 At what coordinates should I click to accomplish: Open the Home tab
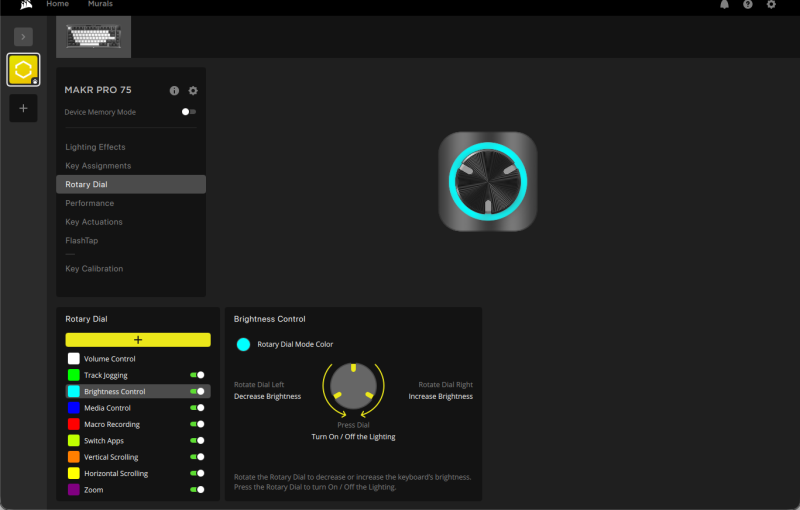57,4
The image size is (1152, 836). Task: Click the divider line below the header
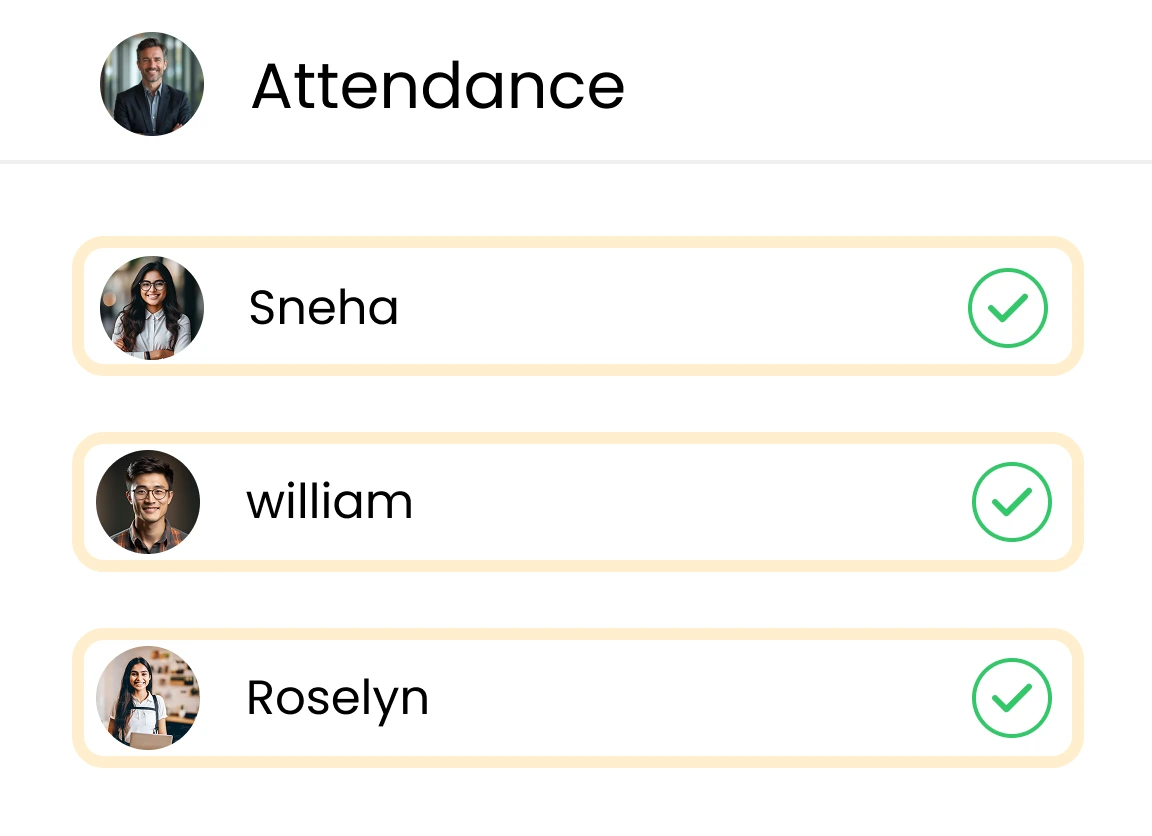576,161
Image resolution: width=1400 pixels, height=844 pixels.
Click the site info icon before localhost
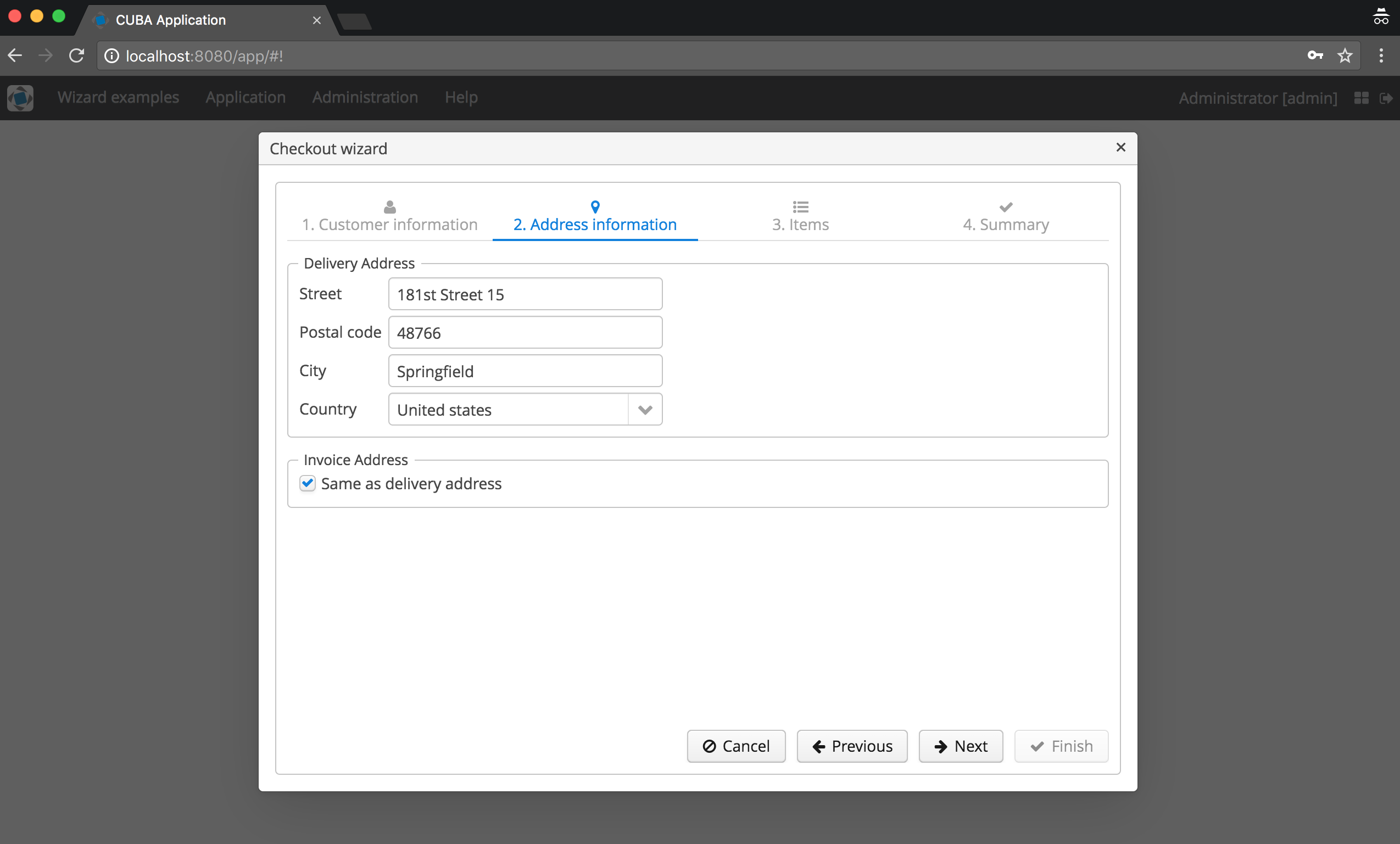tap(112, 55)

---

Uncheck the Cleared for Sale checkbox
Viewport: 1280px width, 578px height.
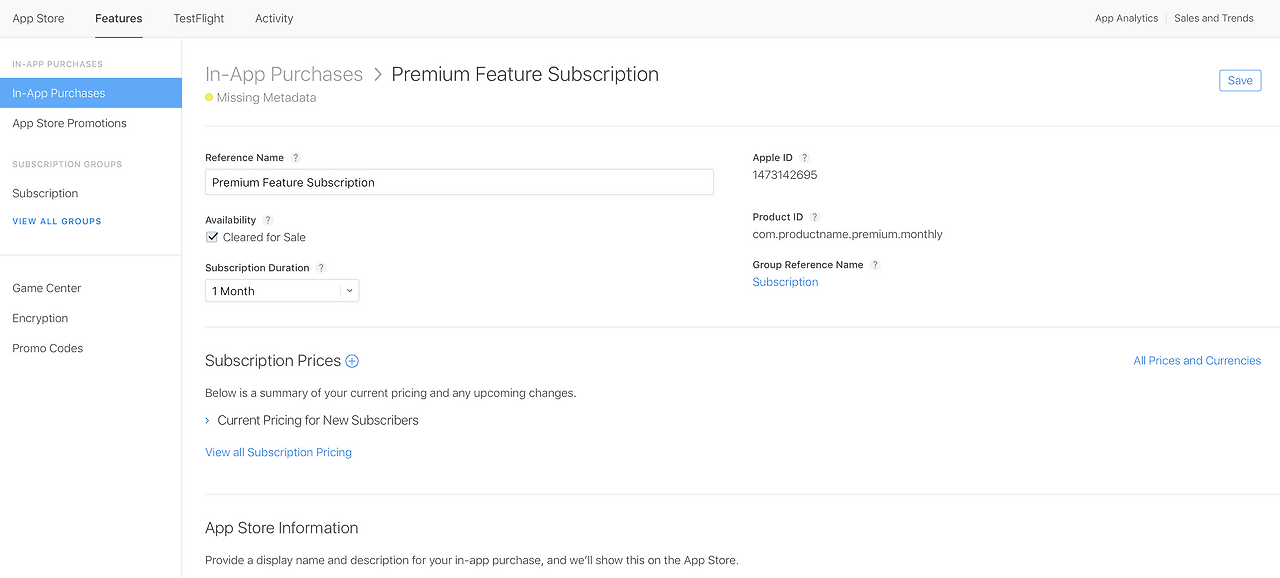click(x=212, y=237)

==

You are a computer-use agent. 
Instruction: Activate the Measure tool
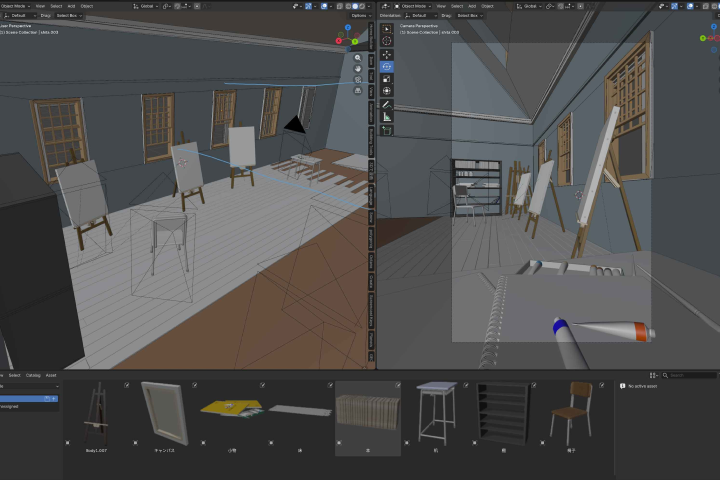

*WHAT YOU HAVE TO DO:*
Express the stretch from the line containing "The image size" through the line containing "tap(112, 55)" as a numbered list, skipping blank lines and leaving out the pictures.

*THE SOLUTION:*
1. The image size is (1152, 836). Task: Click the divider line below the header
2. 576,161
3. Image resolution: width=1400 pixels, height=844 pixels.
4. Click the site info icon before localhost
5. tap(112, 55)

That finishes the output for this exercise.